Bjorn is the host of this interesting prompt to use negation in poetry. You can join in here: https://dversepoets.com/2025/01/23/meet-the-bar-positively-through-negation/
You can read Bjorn’s poem here: https://brudberg.me/2025/01/23/what-it-is/
I have made an attempt based on how I understood this prompt. If you don’t like spiders STOP here.
I used a quote from Shakespeare’s Midsummer Night’s Dream which reflects spiders in a negative light.

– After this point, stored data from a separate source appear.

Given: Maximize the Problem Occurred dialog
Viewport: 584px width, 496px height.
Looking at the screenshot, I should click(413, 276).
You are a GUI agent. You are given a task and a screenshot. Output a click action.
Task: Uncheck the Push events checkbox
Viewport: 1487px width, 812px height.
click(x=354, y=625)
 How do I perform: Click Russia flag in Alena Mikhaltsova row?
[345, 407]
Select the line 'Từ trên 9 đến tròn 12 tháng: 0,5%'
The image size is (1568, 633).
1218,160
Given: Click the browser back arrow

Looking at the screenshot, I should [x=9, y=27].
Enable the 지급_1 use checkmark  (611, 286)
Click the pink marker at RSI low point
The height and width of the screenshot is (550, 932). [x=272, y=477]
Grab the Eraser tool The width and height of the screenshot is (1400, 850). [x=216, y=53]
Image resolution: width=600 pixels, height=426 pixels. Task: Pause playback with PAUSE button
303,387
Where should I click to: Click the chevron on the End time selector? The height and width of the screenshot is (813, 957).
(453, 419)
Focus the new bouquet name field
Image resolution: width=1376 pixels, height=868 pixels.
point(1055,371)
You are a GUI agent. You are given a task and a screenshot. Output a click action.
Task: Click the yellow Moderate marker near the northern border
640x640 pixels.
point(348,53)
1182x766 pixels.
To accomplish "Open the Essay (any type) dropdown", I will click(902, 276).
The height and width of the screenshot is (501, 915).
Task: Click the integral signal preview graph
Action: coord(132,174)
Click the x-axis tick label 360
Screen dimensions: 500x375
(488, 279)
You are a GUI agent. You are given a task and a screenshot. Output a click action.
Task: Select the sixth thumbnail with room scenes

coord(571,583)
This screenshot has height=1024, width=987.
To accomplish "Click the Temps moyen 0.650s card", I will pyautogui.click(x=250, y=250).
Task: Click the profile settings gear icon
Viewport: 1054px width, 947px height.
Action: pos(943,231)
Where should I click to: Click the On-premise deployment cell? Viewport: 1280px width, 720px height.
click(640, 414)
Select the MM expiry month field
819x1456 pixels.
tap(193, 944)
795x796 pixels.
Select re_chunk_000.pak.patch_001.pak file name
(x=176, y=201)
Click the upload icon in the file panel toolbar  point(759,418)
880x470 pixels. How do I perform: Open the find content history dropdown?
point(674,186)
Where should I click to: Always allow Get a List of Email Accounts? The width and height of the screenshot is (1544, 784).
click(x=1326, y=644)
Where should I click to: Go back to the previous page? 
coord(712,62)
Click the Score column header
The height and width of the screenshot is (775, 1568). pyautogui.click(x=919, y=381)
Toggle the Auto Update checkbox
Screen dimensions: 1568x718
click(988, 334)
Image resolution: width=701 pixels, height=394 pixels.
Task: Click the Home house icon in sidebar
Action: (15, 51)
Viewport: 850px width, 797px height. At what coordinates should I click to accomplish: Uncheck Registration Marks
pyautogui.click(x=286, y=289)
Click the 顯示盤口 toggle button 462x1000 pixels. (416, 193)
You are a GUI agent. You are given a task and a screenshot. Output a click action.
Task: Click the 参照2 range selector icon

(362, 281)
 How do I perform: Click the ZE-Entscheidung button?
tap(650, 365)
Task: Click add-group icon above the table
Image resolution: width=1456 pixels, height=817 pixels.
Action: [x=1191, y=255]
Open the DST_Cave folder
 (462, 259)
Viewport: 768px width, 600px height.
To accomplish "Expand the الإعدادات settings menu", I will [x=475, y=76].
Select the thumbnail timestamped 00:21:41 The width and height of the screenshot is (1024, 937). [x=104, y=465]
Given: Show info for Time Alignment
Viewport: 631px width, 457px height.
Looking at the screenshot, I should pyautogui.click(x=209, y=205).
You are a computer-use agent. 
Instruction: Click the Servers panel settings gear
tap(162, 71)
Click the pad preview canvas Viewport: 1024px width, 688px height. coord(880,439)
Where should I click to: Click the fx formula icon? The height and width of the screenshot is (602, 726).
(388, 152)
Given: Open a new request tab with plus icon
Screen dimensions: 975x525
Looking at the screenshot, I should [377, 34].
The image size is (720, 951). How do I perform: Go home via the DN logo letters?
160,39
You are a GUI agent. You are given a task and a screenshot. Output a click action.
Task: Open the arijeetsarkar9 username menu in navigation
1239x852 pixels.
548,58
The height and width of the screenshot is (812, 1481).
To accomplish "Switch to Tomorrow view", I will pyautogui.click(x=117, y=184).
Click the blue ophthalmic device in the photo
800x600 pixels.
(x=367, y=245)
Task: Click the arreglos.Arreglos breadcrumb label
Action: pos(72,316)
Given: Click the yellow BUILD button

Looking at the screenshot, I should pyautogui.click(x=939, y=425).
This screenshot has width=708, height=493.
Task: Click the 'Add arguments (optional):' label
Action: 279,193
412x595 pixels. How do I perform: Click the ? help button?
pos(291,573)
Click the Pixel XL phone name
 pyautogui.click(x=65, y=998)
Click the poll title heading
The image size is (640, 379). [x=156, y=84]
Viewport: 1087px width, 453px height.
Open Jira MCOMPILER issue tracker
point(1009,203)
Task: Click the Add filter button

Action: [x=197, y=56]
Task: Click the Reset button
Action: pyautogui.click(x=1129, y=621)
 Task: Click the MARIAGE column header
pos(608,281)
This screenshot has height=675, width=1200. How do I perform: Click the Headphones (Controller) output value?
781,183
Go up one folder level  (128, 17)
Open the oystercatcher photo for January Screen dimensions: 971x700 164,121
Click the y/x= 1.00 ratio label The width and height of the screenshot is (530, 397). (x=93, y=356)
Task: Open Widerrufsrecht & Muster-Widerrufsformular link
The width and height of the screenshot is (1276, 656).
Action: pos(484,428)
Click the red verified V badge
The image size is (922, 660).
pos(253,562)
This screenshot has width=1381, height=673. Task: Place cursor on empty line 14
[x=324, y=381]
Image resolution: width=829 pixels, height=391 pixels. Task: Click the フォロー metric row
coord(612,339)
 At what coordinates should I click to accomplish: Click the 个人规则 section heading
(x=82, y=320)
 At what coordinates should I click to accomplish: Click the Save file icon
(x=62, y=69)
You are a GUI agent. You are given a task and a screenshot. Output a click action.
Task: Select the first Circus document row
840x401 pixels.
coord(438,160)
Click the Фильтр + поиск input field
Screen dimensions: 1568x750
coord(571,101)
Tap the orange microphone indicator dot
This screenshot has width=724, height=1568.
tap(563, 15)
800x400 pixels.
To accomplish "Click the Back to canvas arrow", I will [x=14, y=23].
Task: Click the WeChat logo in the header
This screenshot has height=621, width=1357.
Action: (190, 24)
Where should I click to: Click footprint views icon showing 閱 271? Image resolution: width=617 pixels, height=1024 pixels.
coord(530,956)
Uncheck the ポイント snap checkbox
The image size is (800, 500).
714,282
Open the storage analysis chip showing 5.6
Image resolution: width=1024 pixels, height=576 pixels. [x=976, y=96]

I have then flipped this idea in the second half of the poem.
In case you’ve forgotten, Puck, the mischievous servant to the fairy king in this play, is tasked with anointing Titania’s eyelids with the juice from a flower which will serve as a magic potion.
The Weaver
I scrabble backwards
Scrubbing shreds of sticky web
From my mouth and eyes
My Midsummer Night’s Dream forest walk
In tatters, just like the spider web
“Weaving spiders come not here
Hence, you long legged spiders, hence”
I invoke the charm of protection
From venomous arachnids
Out of the corner of my eye
I see a spectacular creation
A complex structure of threads
Glimmering in the golden light
Diamond-like rain drops clinging
At intervals along each lengthily seam
At the centre, sits the weaver
Slender red legs spread out
Around a distinctly marked abdomen
Like a queen on her throne
She eagerly awaits a banquet
Is her beauty real, or have I been bewitched
By magical floral juice upon my eyelids
“Tell me Puck? Is this vision real?
Or are you making mischief
With your enchanted love potion?”


Wonderful poem. I love the photos.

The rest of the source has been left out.